_TEXT SEGMENT_.
* * *
The OC S01 E14 – The Countdown of Rich White Kid Problems

Previously: Seth introduced us to Christmakuh and them chose himself in the Summer vs. Anna showdown.

The Countdown

Coyote Rose: So I vaguely remember watching the first three episodes of the OC when it first came out and that was a long time ago, so this might be an interesting experiment. These previously on credits are doing nothing for me other than reminding me how adorable Zoe Hart Rachel Bilson is.

So the first thing I learn is Ryan is the sadist who makes his girlfriend watch a 3 hour period piece on ships. (L: Useful information. Homeboy likes broody things.) Then they talk about it being New Years Eve soon and poor little rich girl Marissa goes through the laundry list of bad things that happened to her in 2003: parent’s getting divorced, her dad went bankrupt and she overdosed. Maybe I should be a member of team heartless cow because I don’t feel bad for this girl at all. Bitch, you live in a mansion and can afford to overdose on real drugs. If I wanted to overdose when I was 16 I would have had to do it on NyQuil and Benadryl. Then Marissa jokes about not remembering what happened at Christmas, I will assume it is some alcohol/drug thing since I clearly don’t know what happened at Christmas.

Lorraine: Assuming drugs and alcohol was a good choice.

Sweeney: A+ TV watching, girl!

Rose: If that wasn’t enough to freak her poor boyfriend out, she then says the three little words guaranteed to freak any guy out. No, not “Honey, I’m pregnant,” those other three words: I love you. The look on Ryan’s face says it all. He suddenly looks like he is ready to run back to the broken home he came from. (L: A+) Marissa then realizes what she said and completely tries to back-track only for Ryan to thank her. It can’t possibly get any more awkward, so Marissa does the only sensible thing and flees the scene claiming she she has to be home for curfew.

thank you

Ryan goes in the house muttering to himself what a colossal fool he just made of himself only for some chick in her underwear to show up. She asks who the hell he is and Ryan asks her who the hell she is;  I’m just thankful someone is asking this because I had no fucking clue who this character was. Apparently this chick, who is running around in Ryan’s white wife beater and volunteering to take it off for him, is someone’s sister? I don’t like her already. Does Snark Squad still give out ho suspensions? Because this chick is going to deserve a lot of them I think.

Lor: We had a little bit of a internal delima about the ho suspension but I feel pretty alright giving Haley (Kirsten’s sister) one for this. This is a boy in your sister’s house. STOP BEING INAPPROPRIATE.

Sweeney: I’m commenting days later than Lorraine and I feel it must be noted that we had an actual, live conversation. This internal debate was real.
* * *
_DATA_.
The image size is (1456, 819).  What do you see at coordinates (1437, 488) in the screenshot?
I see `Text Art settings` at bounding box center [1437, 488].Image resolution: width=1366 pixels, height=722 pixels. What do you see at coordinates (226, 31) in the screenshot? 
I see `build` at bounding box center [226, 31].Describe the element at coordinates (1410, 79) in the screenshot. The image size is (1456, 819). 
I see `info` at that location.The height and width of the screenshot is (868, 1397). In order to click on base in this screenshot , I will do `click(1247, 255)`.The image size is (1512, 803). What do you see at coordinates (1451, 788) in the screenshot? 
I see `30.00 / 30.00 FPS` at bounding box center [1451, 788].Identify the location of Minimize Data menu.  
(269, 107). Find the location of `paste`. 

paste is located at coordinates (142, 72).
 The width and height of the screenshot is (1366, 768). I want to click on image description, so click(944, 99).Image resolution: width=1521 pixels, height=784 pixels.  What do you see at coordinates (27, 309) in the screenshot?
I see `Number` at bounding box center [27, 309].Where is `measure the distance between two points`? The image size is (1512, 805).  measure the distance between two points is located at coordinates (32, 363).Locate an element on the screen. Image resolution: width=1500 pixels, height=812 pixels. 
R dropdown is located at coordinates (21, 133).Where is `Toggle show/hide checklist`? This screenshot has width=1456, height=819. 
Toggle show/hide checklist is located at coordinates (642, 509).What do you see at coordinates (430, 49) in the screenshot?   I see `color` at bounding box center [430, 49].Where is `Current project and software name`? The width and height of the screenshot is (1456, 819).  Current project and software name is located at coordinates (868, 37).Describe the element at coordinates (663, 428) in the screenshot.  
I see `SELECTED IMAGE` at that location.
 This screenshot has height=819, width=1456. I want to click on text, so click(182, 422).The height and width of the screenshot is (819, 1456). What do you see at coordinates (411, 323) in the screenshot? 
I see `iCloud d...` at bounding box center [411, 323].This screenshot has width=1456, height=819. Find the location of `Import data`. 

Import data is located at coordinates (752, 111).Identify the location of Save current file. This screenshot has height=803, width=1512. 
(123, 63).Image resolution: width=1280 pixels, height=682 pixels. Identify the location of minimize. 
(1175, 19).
* * *
_TASKS TO PERFORM_.
• a. Copy the OC recap word for word, beginning at "So the first" and stopping after "a good choice.".
• b. In the OC recap, who is Haley?
• c. Continue the OC recap from its final line.

_TASK-BY-TASK ANSWERS_.
• a.
So the first thing I learn is Ryan is the sadist who makes his girlfriend watch a 3 hour period piece on ships. (L: Useful information. Homeboy likes broody things.) Then they talk about it being New Years Eve soon and poor little rich girl Marissa goes through the laundry list of bad things that happened to her in 2003: parent’s getting divorced, her dad went bankrupt and she overdosed. Maybe I should be a member of team heartless cow because I don’t feel bad for this girl at all. Bitch, you live in a mansion and can afford to overdose on real drugs. If I wanted to overdose when I was 16 I would have had to do it on NyQuil and Benadryl. Then Marissa jokes about not remembering what happened at Christmas, I will assume it is some alcohol/drug thing since I clearly don’t know what happened at Christmas.

Lorraine: Assuming drugs and alcohol was a good choice.

• b. Kirsten's sister.

• c.
Rose: Oh its the California song! I actually saw Phantom Planet in concert back in like 2007ish and it was funny because they were the opening act and nobody was paying attention to their set. Everyone was at the bar drinking and such and then they started playing this song and in like one mass movement everyone turned around to watch their set. It was like watching a herd of meerkats when they hear a predator. People even started singing along and cheering for a band that was being ignored 30 second prior, but I digress.

The next morning Seth wakes up Ryan from the couch and then makes a cheeky remark to his parents about “no sex in the champagne room” and I suddenly remember liking his character. I do have a thing for nerd boys. He asks his parents if they know where Aunt Haley is. Kirsten’s apparently a pretty shitty sister because she has no idea that Haley is crashing 10 feet outside of her bedroom and not in Costa Rica building churches. Clearly, this is supposed to indicate that Haley is “free-spirit” which is normally code for someone with too much money and not enough responsibilities.

Speak of the devil, Haley decides to walk down right that moment in the same white-wife beater from last night and a pair of undies.  Clothes must not be a necessity in this family.

Lor: I think it’s strictly a Haley-free-spirit-no-responsibility thing. Free spirits can’t be held back by things like clothes and especially not bras.

Rose: Mom Cohen seems to be happy to see her sister, while Dad Cohen keeps making cracks about how Haley ran out of money and jumped the border. I’m totally on Dad Cohen’s side here. Sidenote: I will always imagine Peter Gallagher as the director of the American Ballet Company from Center Stage, so I’m half expecting there to be pointe shoes and leotards at any second.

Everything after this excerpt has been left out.